Harry Corfield Bucknall (born 27 November 1965) is a British writer best known for books In the Dolphin's Wake and Like a Tramp Like a Pilgrim. He drew inspiration for these books from several major trips he took throughout his life. Bucknall has written for multiple newspapers and outlets, including The Spectator, The Scotsman, and Country Life.

His latest book, “A Road for All Seasons: A Tribute to Britain” was published by Little Brown on 19 March 2026. It tells the story of a 6,518-mile pilgrimage across the length and breadth of Britain in four journeys which mirror the changing seasons.

Bucknall’s route goes from the island of Mull to Sunderland, and from Aberystwyth to Aldeburgh. He travels through various cities, towns, and rural areas. His goal is to find the essential character of the country. Along the journey, he meets a cast of diverse characters whose stories he uses to build a social and cultural snapshot of 21st century Britain.

Bucknall was born in London, the son of Capt. Robin Corfield Bucknall and Diana Beckingham. His paternal grandfather was Lt Gen Gerard Bucknall. He is the younger brother of Sir James Bucknall.

He was educated at the Harrow School and the Royal Military Academy Sandhurst and served as an officer in the Coldstream Guards for 12 years.

After retiring, Bucknall set out on a 5,500 mile journey from Venice to Istanbul via 36 islands and every island chain in the Greek Archipelago. It included 57 sea passages on 35 ferries, four landing craft, three hydrofoils, a fishing caique and a sea plane. The story of the trip became his first book, In the Dolphin's Wake.

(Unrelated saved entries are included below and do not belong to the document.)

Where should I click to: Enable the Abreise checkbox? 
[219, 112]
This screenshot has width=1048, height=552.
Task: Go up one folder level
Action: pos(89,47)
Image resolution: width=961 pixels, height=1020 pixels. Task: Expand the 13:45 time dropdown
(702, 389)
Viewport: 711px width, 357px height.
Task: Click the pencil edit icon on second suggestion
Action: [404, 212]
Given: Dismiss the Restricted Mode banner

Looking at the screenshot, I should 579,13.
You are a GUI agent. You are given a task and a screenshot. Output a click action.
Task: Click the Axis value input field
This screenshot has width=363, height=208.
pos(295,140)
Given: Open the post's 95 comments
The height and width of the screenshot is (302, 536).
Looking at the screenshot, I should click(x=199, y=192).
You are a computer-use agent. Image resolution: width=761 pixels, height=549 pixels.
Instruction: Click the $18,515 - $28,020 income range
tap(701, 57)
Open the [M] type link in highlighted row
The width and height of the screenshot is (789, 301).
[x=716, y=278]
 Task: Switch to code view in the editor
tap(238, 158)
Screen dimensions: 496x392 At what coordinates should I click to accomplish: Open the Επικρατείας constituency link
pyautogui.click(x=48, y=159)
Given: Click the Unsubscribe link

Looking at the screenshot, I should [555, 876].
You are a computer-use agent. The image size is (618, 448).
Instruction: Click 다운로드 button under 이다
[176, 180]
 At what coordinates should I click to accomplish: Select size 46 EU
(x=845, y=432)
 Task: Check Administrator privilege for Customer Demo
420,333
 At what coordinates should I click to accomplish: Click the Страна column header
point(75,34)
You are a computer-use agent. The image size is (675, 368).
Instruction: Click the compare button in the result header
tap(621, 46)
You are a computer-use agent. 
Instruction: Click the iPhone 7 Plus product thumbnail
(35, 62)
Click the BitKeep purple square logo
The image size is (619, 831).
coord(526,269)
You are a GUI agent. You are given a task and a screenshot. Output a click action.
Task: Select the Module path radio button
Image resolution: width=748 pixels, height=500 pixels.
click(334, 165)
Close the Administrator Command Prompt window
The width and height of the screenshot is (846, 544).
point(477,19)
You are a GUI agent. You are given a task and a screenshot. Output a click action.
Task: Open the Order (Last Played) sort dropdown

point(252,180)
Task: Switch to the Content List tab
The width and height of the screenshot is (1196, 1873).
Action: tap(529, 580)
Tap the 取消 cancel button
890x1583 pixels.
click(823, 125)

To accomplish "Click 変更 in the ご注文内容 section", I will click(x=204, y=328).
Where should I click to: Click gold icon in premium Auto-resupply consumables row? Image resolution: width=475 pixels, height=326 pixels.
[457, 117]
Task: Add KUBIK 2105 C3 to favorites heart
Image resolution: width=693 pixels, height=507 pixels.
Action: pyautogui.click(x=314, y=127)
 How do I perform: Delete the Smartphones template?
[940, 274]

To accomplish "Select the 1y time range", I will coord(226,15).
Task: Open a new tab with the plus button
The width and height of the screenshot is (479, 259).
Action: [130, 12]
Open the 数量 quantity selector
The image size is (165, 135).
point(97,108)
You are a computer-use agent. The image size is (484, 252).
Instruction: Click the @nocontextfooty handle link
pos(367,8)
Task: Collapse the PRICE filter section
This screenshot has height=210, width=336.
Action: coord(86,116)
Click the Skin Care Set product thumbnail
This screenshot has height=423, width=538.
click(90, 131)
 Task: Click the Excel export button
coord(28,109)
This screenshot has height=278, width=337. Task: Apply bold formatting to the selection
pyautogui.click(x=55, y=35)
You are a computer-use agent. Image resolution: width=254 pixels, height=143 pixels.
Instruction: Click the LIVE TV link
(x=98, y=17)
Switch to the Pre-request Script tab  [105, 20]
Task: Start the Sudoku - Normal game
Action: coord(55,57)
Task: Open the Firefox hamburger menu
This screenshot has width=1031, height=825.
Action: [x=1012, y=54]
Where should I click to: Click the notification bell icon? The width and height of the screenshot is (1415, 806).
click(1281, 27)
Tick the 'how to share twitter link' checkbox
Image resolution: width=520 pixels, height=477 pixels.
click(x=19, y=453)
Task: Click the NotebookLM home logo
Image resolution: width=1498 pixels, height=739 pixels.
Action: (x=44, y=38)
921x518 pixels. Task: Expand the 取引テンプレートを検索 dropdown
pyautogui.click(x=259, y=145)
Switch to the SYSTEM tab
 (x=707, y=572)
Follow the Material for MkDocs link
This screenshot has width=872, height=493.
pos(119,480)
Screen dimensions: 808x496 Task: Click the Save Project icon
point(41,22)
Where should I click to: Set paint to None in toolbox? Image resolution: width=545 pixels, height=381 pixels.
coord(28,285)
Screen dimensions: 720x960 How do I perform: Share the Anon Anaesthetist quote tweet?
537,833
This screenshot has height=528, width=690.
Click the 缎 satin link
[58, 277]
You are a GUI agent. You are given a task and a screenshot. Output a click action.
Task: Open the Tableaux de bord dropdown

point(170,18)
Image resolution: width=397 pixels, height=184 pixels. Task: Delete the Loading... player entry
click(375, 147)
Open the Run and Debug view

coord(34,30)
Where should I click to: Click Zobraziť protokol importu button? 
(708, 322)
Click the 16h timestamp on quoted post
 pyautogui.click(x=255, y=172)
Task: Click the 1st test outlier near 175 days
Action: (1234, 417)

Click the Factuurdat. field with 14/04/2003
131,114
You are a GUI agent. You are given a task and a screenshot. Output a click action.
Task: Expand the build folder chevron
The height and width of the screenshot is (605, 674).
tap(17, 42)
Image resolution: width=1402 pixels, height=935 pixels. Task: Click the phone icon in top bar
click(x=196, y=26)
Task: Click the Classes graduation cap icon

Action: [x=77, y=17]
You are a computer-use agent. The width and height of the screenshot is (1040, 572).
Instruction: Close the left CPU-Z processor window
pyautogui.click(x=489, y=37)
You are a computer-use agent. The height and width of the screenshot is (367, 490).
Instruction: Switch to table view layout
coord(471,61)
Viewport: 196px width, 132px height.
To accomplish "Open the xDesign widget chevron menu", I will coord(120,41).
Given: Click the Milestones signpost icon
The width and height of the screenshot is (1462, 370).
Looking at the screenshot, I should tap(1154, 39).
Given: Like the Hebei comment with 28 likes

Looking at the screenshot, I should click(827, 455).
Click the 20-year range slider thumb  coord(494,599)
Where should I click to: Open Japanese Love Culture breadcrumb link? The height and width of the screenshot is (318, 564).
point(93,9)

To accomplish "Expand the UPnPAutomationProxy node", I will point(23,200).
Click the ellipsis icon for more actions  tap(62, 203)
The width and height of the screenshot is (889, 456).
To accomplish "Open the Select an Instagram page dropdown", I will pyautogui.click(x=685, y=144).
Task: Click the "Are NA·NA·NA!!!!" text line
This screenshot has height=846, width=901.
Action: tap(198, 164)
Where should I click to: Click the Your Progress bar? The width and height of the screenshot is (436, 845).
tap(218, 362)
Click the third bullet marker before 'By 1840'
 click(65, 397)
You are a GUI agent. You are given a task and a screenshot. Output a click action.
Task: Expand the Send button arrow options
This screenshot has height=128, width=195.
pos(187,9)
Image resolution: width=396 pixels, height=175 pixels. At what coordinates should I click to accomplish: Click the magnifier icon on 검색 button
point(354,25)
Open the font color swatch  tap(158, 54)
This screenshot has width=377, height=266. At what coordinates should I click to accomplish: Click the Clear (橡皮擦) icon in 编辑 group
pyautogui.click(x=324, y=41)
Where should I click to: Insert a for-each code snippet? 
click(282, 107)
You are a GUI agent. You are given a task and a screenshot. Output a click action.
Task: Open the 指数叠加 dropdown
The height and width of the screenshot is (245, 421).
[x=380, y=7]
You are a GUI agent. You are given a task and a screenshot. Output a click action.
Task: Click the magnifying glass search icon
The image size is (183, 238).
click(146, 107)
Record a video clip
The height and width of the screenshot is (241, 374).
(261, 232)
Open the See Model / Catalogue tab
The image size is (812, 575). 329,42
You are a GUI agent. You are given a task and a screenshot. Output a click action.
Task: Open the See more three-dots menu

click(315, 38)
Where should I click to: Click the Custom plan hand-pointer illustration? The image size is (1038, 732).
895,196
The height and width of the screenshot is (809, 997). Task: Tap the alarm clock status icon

In 2012 Bucknall embarked on another trip, where he walked 1,411 miles from London to Rome following the Via Francigena, an ancient pilgrim path. The story of this journey, Like a Tramp Like a Pilgrim, was published by Bloomsbury Publishing in July 2014.

In December 2014, Buckall and his former army driver Jock Davis, now a sergeant in the Metropolitan Police, walked 133 miles from Dorset to London in order to raise funds for homeless former servicemen and women. A year later, they followed it up with a 335-mile walk from the Scottish borders to St Paul's Cathedral in London, following the journey made by George Monck, 1st Duke of Albemarle when he marched from Coldstream to London enabling the Restoration of King Charles II. Their 14-day walk raised £28,000 for homeless veterans.

Bucknall was admitted as a Freeman of the City of London in 2015.